- **Work task**
The answer must be every record below, reproduced exactly.

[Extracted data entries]

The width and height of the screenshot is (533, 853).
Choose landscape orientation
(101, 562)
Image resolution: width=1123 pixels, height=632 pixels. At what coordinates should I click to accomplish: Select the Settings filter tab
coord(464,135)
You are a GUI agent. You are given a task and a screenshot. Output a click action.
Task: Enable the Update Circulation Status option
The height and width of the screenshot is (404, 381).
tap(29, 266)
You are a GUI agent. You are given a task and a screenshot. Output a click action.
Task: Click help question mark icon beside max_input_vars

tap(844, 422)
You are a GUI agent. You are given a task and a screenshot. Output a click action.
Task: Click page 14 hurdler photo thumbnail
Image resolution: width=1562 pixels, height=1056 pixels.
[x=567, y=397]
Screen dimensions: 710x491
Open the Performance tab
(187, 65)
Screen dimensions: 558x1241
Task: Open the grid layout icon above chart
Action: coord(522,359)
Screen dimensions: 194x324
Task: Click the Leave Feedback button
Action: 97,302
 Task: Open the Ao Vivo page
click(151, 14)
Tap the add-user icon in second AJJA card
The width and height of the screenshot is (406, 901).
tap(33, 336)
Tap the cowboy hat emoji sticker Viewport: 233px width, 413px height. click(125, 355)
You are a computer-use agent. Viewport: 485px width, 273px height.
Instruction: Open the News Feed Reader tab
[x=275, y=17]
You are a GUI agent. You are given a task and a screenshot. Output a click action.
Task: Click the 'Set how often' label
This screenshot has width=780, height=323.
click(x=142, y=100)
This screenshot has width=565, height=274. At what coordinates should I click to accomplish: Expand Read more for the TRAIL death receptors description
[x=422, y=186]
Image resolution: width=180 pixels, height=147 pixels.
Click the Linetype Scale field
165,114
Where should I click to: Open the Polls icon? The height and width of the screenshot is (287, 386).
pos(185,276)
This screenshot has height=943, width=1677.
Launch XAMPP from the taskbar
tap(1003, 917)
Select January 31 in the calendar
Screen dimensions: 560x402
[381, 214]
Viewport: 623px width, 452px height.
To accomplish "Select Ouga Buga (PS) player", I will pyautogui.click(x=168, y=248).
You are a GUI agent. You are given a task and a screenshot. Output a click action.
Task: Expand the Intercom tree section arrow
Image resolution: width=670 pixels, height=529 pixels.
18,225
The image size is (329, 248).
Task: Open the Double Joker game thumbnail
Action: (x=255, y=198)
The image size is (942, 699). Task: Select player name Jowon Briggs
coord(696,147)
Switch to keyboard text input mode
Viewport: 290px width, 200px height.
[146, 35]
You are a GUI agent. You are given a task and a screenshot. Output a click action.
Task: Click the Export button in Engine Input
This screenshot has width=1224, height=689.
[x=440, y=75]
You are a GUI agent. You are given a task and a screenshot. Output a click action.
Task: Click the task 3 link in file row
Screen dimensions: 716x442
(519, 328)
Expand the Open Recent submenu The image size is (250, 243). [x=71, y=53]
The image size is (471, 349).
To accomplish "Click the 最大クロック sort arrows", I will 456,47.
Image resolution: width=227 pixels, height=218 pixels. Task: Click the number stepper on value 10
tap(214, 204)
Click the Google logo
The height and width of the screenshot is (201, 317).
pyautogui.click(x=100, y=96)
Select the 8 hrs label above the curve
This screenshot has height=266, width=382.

- **Exercise response**
The width and height of the screenshot is (533, 853).
Choose landscape orientation
(101, 562)
Image resolution: width=1123 pixels, height=632 pixels. At what coordinates should I click to accomplish: Select the Settings filter tab
coord(464,135)
You are a GUI agent. You are given a task and a screenshot. Output a click action.
Task: Enable the Update Circulation Status option
The height and width of the screenshot is (404, 381).
tap(29, 266)
You are a GUI agent. You are given a task and a screenshot. Output a click action.
Task: Click help question mark icon beside max_input_vars

tap(844, 422)
You are a GUI agent. You are given a task and a screenshot. Output a click action.
Task: Click page 14 hurdler photo thumbnail
Image resolution: width=1562 pixels, height=1056 pixels.
[x=567, y=397]
Screen dimensions: 710x491
Open the Performance tab
(187, 65)
Screen dimensions: 558x1241
Task: Open the grid layout icon above chart
Action: coord(522,359)
Screen dimensions: 194x324
Task: Click the Leave Feedback button
Action: 97,302
 Task: Open the Ao Vivo page
click(151, 14)
Tap the add-user icon in second AJJA card
The width and height of the screenshot is (406, 901).
tap(33, 336)
Tap the cowboy hat emoji sticker Viewport: 233px width, 413px height. click(125, 355)
You are a computer-use agent. Viewport: 485px width, 273px height.
Instruction: Open the News Feed Reader tab
[x=275, y=17]
You are a GUI agent. You are given a task and a screenshot. Output a click action.
Task: Click the 'Set how often' label
This screenshot has width=780, height=323.
click(x=142, y=100)
This screenshot has width=565, height=274. At what coordinates should I click to accomplish: Expand Read more for the TRAIL death receptors description
[x=422, y=186]
Image resolution: width=180 pixels, height=147 pixels.
Click the Linetype Scale field
165,114
Where should I click to: Open the Polls icon? The height and width of the screenshot is (287, 386).
pos(185,276)
This screenshot has height=943, width=1677.
Launch XAMPP from the taskbar
tap(1003, 917)
Select January 31 in the calendar
Screen dimensions: 560x402
[381, 214]
Viewport: 623px width, 452px height.
To accomplish "Select Ouga Buga (PS) player", I will pyautogui.click(x=168, y=248).
You are a GUI agent. You are given a task and a screenshot. Output a click action.
Task: Expand the Intercom tree section arrow
Image resolution: width=670 pixels, height=529 pixels.
18,225
The image size is (329, 248).
Task: Open the Double Joker game thumbnail
Action: (x=255, y=198)
The image size is (942, 699). Task: Select player name Jowon Briggs
coord(696,147)
Switch to keyboard text input mode
Viewport: 290px width, 200px height.
[146, 35]
You are a GUI agent. You are given a task and a screenshot. Output a click action.
Task: Click the Export button in Engine Input
This screenshot has width=1224, height=689.
[x=440, y=75]
You are a GUI agent. You are given a task and a screenshot. Output a click action.
Task: Click the task 3 link in file row
Screen dimensions: 716x442
(519, 328)
Expand the Open Recent submenu The image size is (250, 243). [x=71, y=53]
The image size is (471, 349).
To accomplish "Click the 最大クロック sort arrows", I will 456,47.
Image resolution: width=227 pixels, height=218 pixels. Task: Click the number stepper on value 10
tap(214, 204)
Click the Google logo
The height and width of the screenshot is (201, 317).
pyautogui.click(x=100, y=96)
Select the 8 hrs label above the curve
This screenshot has height=266, width=382.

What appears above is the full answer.